• _Vorgegebener Text_
•••••

Clever bauen mit mobilem Roboter

Presseinformation (Forschung Kompakt) der Fraunhofer-Gesellschaft vom 02.06.2020

Husky A200 heißt die mobile Roboterplattform, mit der erforscht wird, wie künftig mobile Plattformen autonom über Baustellen fahren und Lasten transportieren können. Der rollende Roboter ist eines von vielen Projekten, mit denen das Fraunhofer Italia Innovation Engineering Center die Digitalisierung im Bauwesen vorantreibt und eine Brücke zwischen Robotik und Bauwirtschaft schlagen will. Damit der mobile Roboter eigenständig den richtigen Weg findet, entwickeln die Forscherinnen und Forscher am Institut in Bozen die erforderliche Software-Schnittstelle.

Die steigende Nachfrage nach bezahlbarem Wohnraum, aber auch große und komplexe Bauvorhaben verlangen nach zeit- und kosteneffizienten Lösungen. Um diese zu realisieren und Entscheidungsfindungen in Bauprozessen zu beschleunigen, entwickelt Fraunhofer Italia Innovation Engineering Center, selbstständige Auslandsgesellschaft von Fraunhofer, Software-Systeme und Schnittstellen rund um das Building Information Modeling (BIM). Mit BIM haben alle Beteiligten – vom Planer über den Bauherren bis hin zu den Handwerkern und dem Facility Management – während des gesamten Lebenszyklus eines Bauwerks Zugriff auf ein digitales Gebäudedatenmodell. »Unser Anliegen ist es zum einen, BIM in Südtirol zu etablieren und in die Anwendung zu überführen. Zum anderen wollen wir die digitale Planung auf die Baustelle bringen und eine Brücke zwischen Bauwesen und Robotik schlagen«, sagt Michael Terzer, wissenschaftlicher Mitarbeiter des Forschungsteams Automation and Mechatronics Engineering am Bozner Center. Im Projekt ROSBIM entwickelt der Forscher gemeinsam mit seinen Kolleginnen und Kollegen des Forschungsteams Process Engineering in Construction eine Software-Schnittstelle, die BIM mit dem Robot Operating System ROS verbindet. Diese modulare Open Source-Plattform ist auf einem Mini-PC installiert, der sich auf dem mobilen Roboter befindet. Da das Entwicklungstool plattformunabhängig ist, lassen sich unterschiedlichste Roboter damit ausrüsten. ROS unterstützt verschiedene Programmiersprachen.

•••••

• _Rohdaten_

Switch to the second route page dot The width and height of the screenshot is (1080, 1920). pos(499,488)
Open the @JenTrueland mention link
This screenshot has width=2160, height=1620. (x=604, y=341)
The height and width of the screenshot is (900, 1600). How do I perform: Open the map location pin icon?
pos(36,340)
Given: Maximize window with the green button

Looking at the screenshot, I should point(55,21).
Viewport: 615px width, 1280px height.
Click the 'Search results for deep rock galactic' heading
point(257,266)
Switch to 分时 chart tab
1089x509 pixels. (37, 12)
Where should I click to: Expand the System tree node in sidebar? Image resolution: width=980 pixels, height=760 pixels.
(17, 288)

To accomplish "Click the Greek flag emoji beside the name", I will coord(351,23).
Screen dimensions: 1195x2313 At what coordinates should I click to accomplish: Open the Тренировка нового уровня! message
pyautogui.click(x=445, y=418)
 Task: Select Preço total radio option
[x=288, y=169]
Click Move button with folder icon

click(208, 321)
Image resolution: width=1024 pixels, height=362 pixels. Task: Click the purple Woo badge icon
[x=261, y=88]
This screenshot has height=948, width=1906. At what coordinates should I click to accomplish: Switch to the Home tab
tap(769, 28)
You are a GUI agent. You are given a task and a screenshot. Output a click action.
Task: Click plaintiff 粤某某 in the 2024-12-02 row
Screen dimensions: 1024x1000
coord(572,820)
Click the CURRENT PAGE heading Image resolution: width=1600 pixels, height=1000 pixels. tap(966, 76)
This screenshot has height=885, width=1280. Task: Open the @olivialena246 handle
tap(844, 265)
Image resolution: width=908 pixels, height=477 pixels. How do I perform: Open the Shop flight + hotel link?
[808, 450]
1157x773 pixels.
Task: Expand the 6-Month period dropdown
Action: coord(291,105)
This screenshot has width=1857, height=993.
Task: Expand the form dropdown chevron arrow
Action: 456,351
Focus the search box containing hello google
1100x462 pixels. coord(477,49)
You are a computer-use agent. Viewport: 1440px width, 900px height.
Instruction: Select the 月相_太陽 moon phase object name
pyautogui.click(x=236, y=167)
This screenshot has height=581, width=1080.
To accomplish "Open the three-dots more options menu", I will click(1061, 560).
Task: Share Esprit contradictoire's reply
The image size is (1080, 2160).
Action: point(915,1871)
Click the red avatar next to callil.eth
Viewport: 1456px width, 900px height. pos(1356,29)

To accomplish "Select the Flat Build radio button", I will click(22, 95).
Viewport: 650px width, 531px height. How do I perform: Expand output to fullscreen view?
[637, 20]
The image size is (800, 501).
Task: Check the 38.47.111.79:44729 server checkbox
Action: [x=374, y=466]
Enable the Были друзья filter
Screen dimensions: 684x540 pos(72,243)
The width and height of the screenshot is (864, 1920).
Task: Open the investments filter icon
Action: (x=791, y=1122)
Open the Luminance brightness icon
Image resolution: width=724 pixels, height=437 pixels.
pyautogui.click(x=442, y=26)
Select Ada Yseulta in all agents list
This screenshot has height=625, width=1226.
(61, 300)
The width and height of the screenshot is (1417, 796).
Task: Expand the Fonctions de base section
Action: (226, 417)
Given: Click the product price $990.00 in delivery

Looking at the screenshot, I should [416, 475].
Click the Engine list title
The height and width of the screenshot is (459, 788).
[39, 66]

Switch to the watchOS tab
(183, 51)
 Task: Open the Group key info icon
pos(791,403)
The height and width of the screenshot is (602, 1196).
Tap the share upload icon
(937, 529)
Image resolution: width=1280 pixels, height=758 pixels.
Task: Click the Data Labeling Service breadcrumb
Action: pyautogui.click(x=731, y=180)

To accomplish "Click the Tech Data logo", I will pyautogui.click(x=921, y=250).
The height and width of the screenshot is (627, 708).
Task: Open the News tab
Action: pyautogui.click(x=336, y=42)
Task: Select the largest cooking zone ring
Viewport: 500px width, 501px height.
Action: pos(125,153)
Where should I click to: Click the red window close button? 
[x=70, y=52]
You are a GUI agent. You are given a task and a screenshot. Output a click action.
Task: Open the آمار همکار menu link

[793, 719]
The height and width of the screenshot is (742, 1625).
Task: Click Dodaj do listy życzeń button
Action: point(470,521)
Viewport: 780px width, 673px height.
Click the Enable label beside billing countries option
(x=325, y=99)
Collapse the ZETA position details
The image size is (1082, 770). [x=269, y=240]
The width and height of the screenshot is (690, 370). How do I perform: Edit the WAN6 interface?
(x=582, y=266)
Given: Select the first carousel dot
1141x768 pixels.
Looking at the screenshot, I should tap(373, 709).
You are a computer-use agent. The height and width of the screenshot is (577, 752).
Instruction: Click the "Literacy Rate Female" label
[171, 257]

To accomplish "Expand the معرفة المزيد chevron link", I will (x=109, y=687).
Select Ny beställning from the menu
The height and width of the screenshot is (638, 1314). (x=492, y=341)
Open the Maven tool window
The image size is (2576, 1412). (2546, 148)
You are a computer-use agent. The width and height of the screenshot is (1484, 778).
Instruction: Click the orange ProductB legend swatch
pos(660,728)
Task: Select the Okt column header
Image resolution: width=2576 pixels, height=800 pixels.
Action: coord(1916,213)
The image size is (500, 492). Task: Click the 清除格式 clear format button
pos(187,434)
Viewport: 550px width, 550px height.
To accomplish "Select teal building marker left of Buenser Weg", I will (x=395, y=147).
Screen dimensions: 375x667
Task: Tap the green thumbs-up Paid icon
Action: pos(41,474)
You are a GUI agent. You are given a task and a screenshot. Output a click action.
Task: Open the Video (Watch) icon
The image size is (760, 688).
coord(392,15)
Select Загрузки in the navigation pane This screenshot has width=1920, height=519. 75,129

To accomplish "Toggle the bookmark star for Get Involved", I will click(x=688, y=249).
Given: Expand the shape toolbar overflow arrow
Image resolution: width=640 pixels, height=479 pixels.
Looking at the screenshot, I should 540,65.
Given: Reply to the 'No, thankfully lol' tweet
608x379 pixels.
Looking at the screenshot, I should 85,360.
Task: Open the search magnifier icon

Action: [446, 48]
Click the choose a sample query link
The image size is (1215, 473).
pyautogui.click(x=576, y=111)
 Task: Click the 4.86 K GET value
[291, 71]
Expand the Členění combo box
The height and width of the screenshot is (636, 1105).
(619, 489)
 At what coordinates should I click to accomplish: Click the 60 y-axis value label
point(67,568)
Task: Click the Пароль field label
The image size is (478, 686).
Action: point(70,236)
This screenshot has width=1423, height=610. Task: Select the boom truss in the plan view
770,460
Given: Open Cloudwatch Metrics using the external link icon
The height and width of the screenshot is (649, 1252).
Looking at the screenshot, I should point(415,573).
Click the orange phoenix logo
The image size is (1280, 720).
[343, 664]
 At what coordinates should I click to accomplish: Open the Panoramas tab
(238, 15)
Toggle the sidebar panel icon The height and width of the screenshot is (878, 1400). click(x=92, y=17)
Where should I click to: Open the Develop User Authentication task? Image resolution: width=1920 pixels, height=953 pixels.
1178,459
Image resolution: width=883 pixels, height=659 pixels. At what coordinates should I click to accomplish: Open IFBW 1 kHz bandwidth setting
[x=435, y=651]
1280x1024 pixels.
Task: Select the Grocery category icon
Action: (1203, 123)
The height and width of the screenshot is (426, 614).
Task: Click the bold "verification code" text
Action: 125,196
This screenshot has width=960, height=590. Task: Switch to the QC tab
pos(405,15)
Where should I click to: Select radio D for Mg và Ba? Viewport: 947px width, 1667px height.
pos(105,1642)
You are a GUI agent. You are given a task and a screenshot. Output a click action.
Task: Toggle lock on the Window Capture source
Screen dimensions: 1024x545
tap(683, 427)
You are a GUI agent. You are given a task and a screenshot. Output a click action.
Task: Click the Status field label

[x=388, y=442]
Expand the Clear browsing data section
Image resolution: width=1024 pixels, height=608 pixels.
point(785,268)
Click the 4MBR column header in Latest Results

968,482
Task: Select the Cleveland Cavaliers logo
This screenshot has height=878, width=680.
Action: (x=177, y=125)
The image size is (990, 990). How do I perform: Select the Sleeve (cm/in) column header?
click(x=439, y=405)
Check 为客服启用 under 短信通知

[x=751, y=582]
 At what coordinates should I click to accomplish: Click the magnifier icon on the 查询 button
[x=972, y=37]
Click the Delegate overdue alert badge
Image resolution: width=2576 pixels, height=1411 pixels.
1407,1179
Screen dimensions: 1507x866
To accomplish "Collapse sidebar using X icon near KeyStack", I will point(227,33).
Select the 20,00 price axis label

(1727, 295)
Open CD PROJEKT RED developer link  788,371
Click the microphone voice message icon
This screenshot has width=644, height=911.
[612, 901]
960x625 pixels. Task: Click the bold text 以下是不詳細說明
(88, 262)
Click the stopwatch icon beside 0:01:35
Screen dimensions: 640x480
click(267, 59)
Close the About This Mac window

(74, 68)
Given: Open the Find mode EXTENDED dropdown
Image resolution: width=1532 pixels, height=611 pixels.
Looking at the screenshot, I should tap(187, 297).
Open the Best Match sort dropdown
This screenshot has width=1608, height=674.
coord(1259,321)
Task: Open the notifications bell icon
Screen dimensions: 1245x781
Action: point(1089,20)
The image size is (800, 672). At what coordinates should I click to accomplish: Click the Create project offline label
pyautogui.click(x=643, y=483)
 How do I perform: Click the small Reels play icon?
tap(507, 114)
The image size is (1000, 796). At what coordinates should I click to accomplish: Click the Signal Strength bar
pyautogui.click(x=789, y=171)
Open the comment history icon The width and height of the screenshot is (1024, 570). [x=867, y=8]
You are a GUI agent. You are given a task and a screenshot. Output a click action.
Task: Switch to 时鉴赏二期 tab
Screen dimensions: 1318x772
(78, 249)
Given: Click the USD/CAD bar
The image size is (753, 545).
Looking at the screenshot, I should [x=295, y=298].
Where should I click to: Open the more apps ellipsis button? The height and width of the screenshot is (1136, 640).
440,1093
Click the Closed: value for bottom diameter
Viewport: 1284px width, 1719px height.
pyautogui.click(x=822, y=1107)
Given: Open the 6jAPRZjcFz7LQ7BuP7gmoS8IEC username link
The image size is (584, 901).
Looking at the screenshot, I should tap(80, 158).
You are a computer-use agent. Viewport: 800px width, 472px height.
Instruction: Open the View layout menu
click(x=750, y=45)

•••••

• _Arbeitsauftrag_
Setze die Pressemitteilung über den mobilen Bauroboter Husky A200 nach ihrem letzten Satz fort.

• _Ausgabe_
Die Baustelle lebt

Die Schnittstelle nutzt das Dateiformat IFC der BIM-Modelle. Über diese werden digitale, objektorientierte Informationen an den Roboter übertragen. »Eine Baustelle lebt, sie verändert sich fortlaufend. Zeitabhängige Daten wie etwa Angaben zu Hindernissen, die der Roboter mithilfe seiner Sensoren nicht erkennen kann, erhält er über die Schnittstelle ROSBIM. Über das Interface wird er beispielsweise informiert, dass ein Kabel- oder Aufzugschacht auf der Baustelle an einem bestimmten Tag geöffnet ist und daher umfahren werden muss. Der Roboter kann seine Hinderniskarte über das Robot Operating System also fortlaufend erweitern«, erläutert Terzer. Sämtliche Daten werden in der BIM-Datenbank gesammelt und ständig aktualisiert. Die digitalen, objektorientierten Informationen betreffen von der Planung über die Bauausführung bis hin zum Betrieb eines Gebäudes oder eines Infrastrukturbaus alle Etappen des Bauprozesses.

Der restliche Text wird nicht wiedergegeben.